Be a good sport: Teaching Kids about sportsmanship

Are your kiddos as crazy about sports as mine? Between football, softball, baseball, and swim our weekdays and weekends are filled to the brim with practice, games, and so many opportunities to teach the value of a very important virtue, sportsmanship.

I was quite embarrassed the other day when my daughter blurted out a not-so-nice comment about one of my son’s teammates while we were watching one of his games. Of course the boy’s mother was seated right near us, and yes, I’m quite sure she heard my daughter’s remark. I wanted to crawl under the bleachers. Time for a teaching moment! I swiftly pulled her aside and we had a little talk about the un-sportsmanlike nature of her comment. She felt remorseful and embarrassed and hopefully we won’t hear anything like that again. My son is really struggling with this concept right now too. He’s going through a stage where he melts down whenever he loses a game he’s playing, that includes board and video games. Yes, this topic is very relevant in our household at the moment and I’m still trying to navigate it. It’s also March madness, one of our favorite times of year, so the timing felt perfect.

so what is sportsmanship and why do we need it?


Sportsmanship is defined as:


  • Playing fair
  • Following the rules of the game
  • Respecting the judgment of referees and officials
  • Treating opponents with respect

Good sportsmanship is essentially the "golden rule" of sports, treating the people you play with and against, as you would like to be treated yourself.

Good sportsmanship is demonstrated when we show respect for our teammates, our opponents, for the coaches on both sides, and for the referees, judges, and other officials, as well as ourselves. It also includes the people who aren’t on the field – parents, and fans also need to be aware of their behavior.

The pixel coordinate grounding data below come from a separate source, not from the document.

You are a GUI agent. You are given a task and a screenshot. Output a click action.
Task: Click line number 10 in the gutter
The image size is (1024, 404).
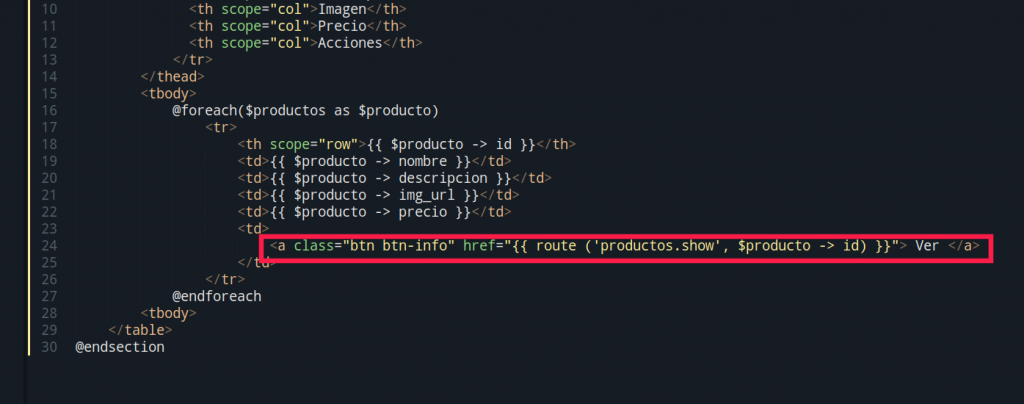pyautogui.click(x=47, y=8)
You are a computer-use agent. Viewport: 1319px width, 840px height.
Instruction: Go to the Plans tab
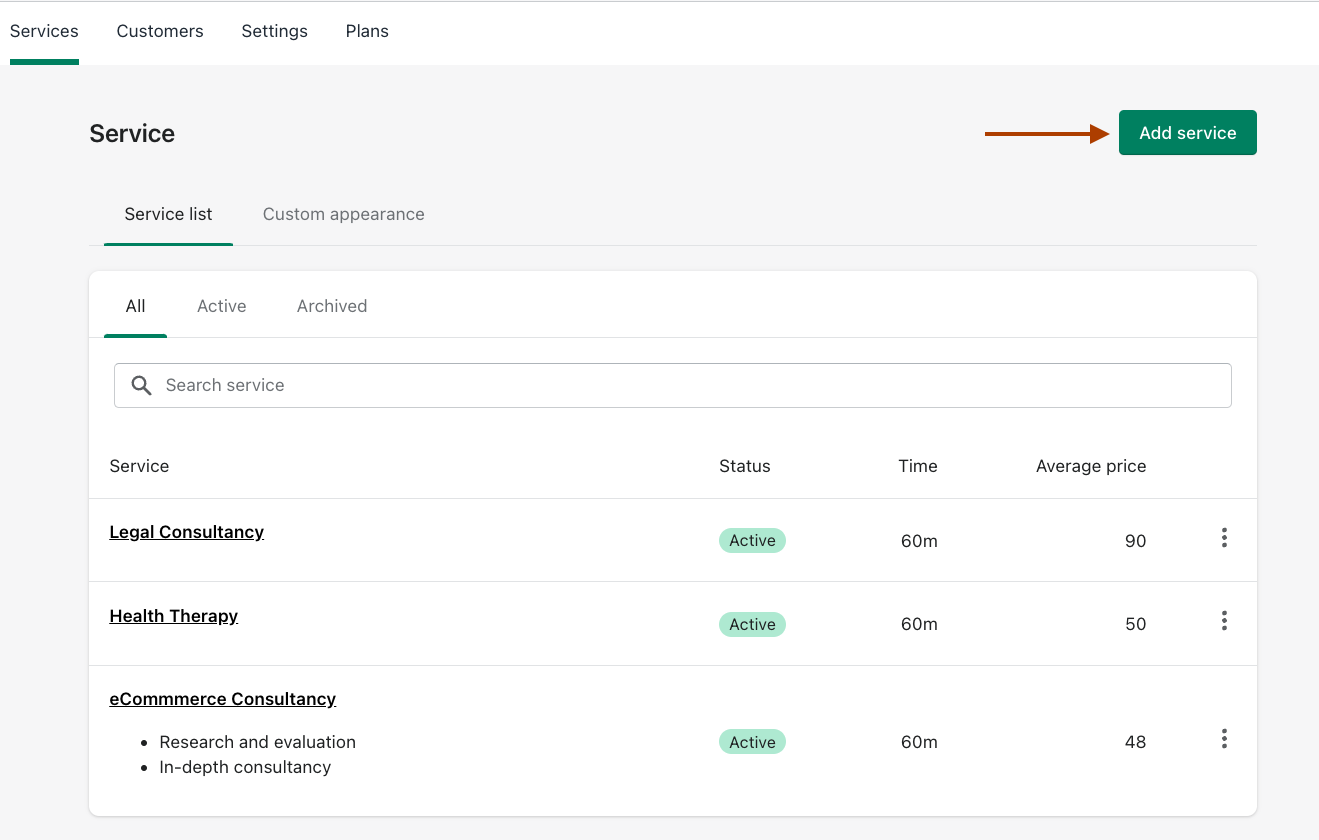click(367, 31)
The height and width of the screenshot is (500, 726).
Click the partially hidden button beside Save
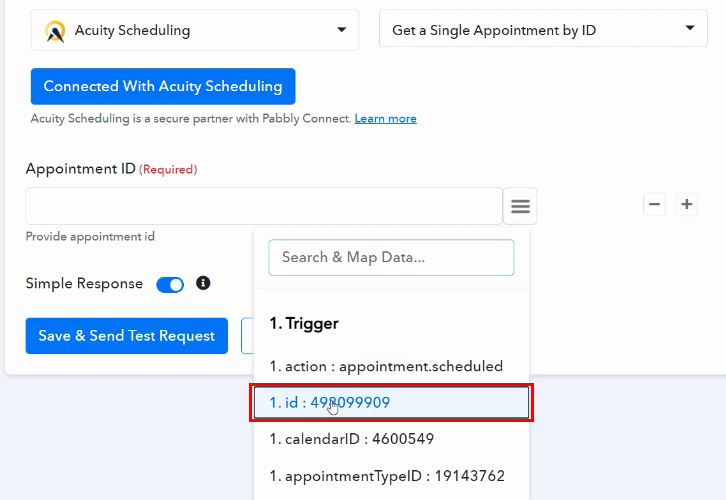[248, 336]
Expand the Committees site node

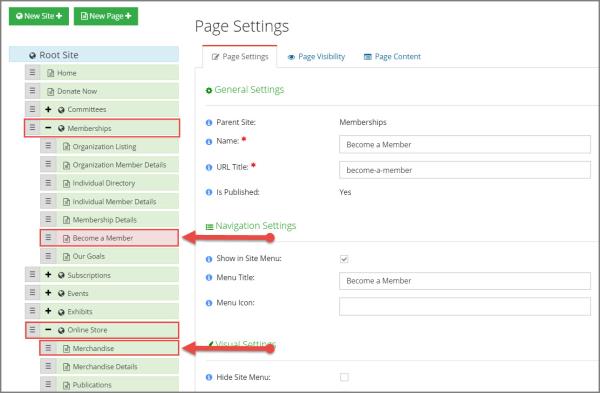click(48, 109)
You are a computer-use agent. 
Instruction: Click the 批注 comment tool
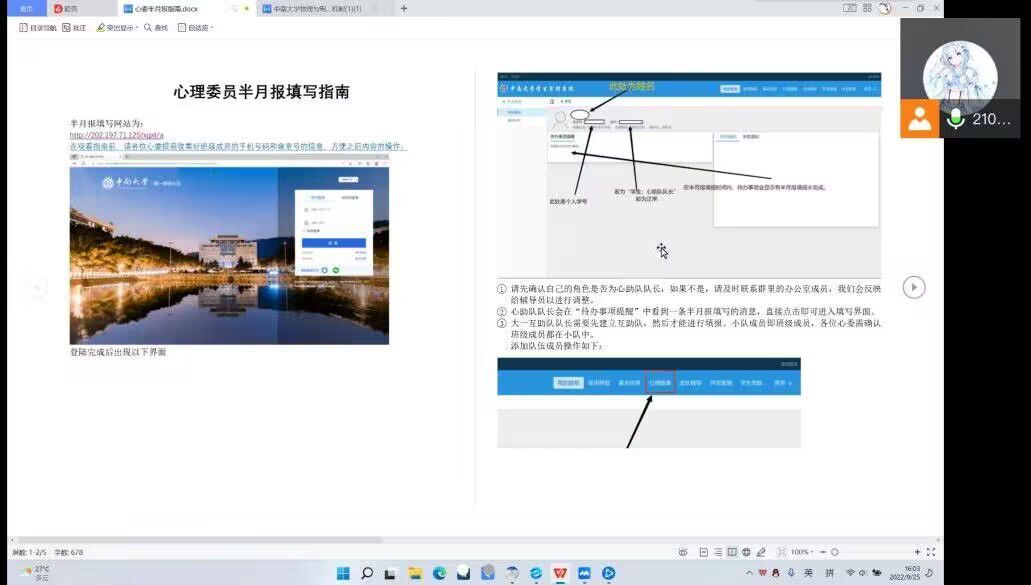click(x=74, y=28)
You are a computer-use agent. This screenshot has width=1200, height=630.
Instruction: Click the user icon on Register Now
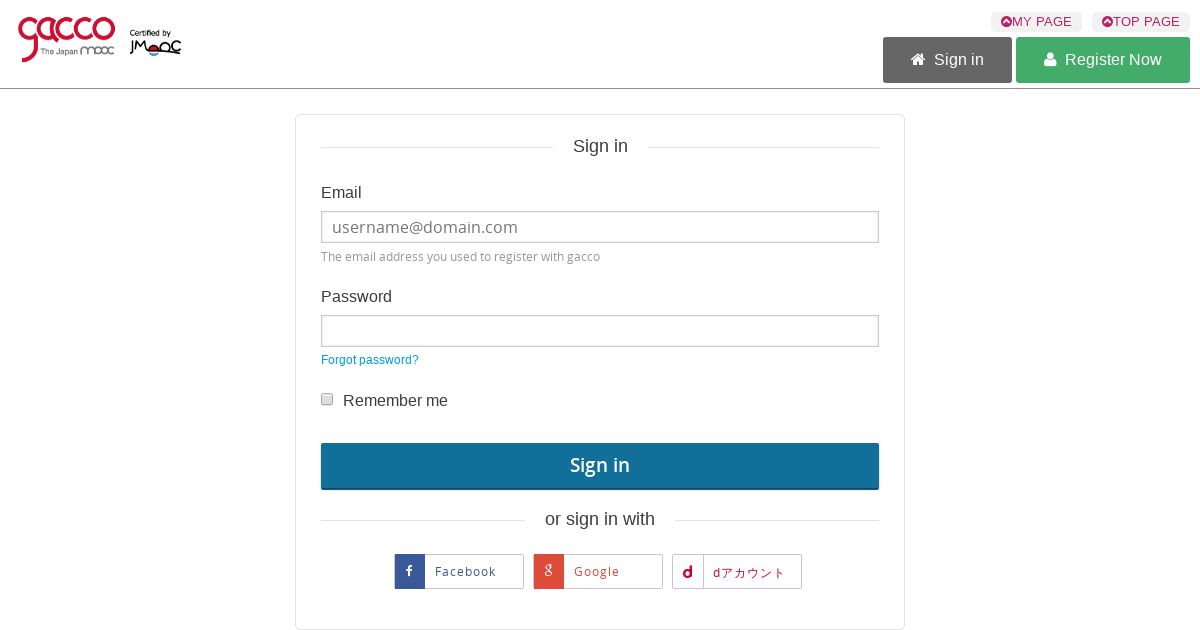click(1050, 60)
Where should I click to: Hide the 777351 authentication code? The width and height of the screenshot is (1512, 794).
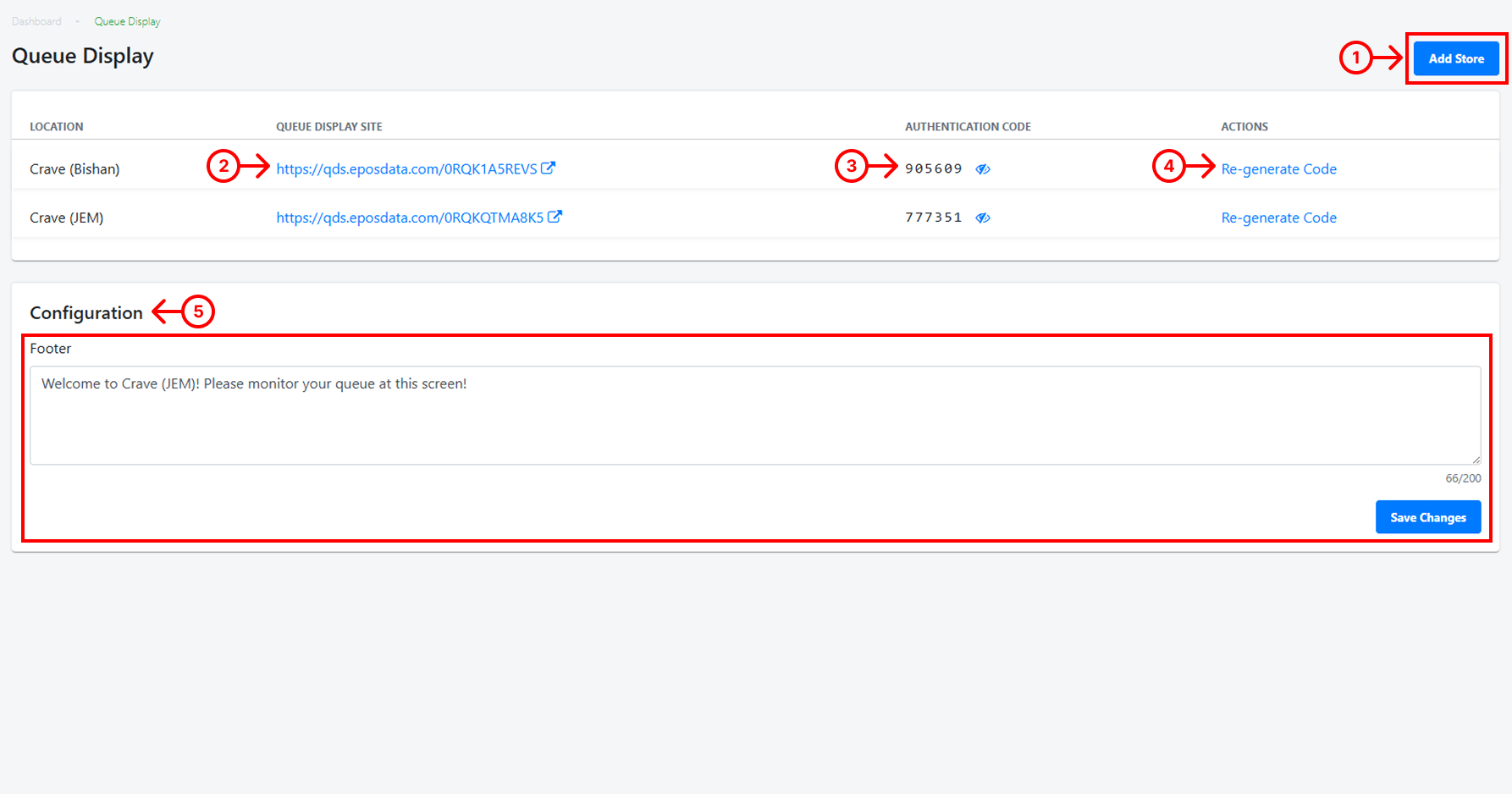tap(983, 218)
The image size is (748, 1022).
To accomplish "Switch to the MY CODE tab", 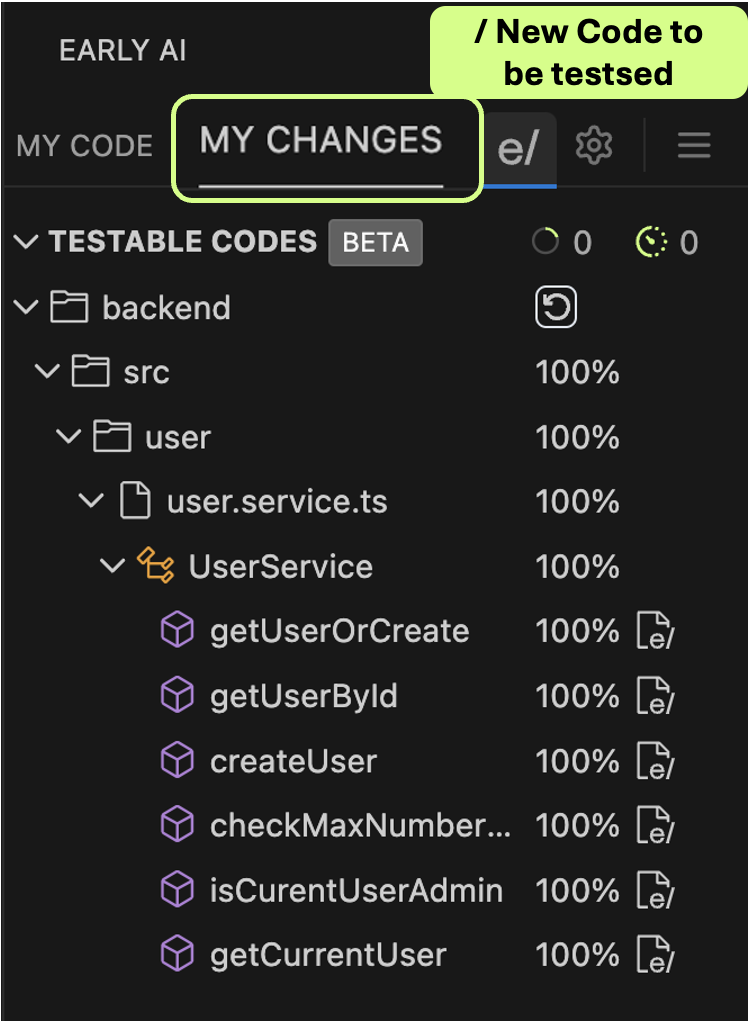I will [x=85, y=146].
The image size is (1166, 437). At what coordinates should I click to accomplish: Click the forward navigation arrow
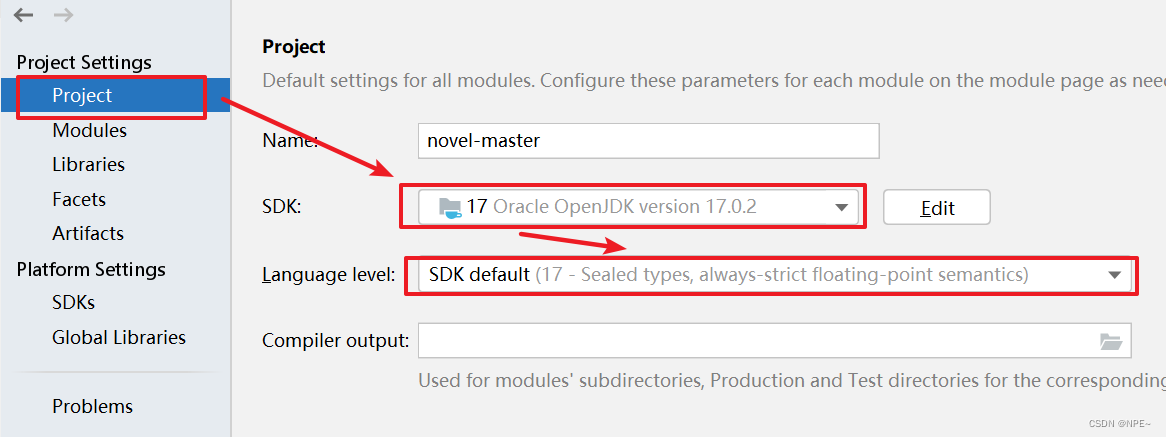click(64, 15)
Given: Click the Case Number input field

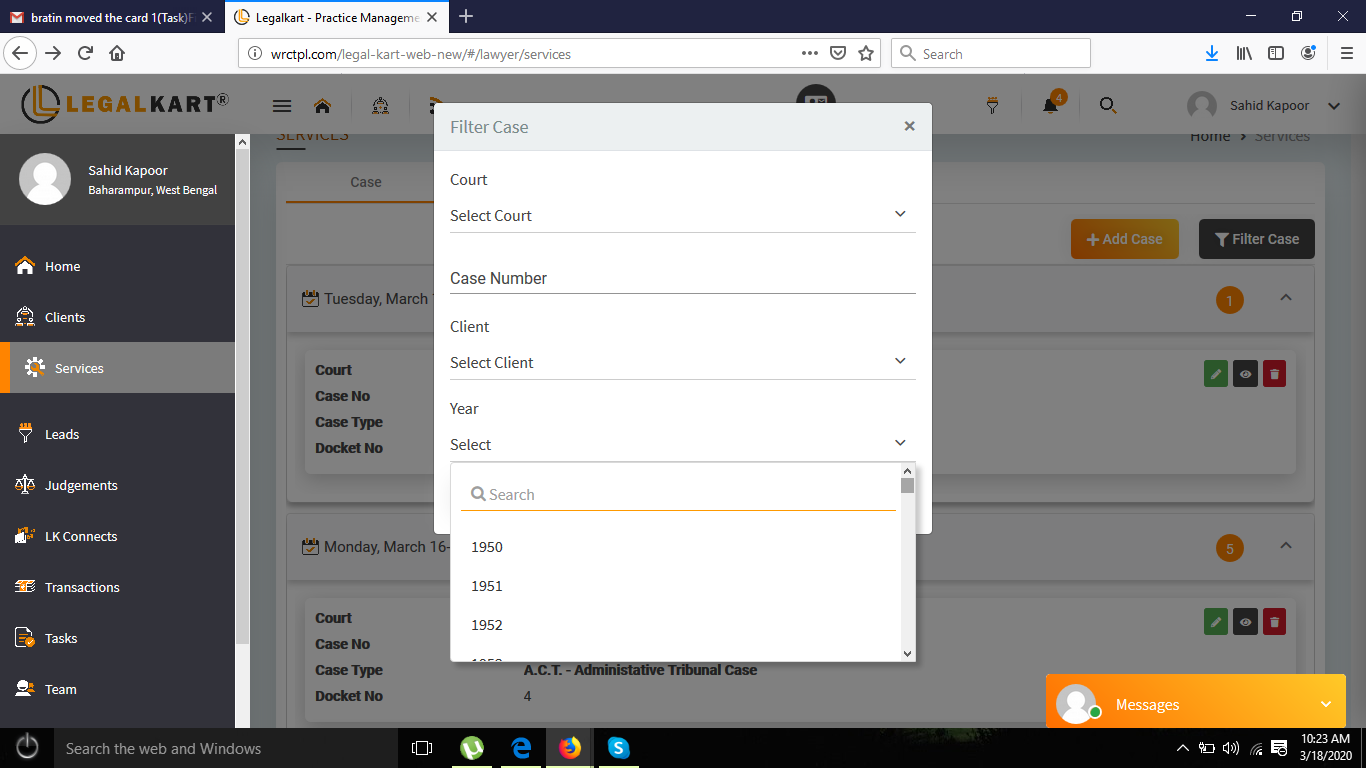Looking at the screenshot, I should coord(682,279).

Good sportsmanship is the heart of sports and demonstrates the beauty of the human spirit. It’s pure, it’s honest, and it makes it all worthwhile, whether you win or lose. It’s what makes sports fun and filled with passion. I can’t be the only one that cries along side my husband watching those ESPN stories! Being good is being a good sport, and I’m hopeful we’ll all learn a little something this month.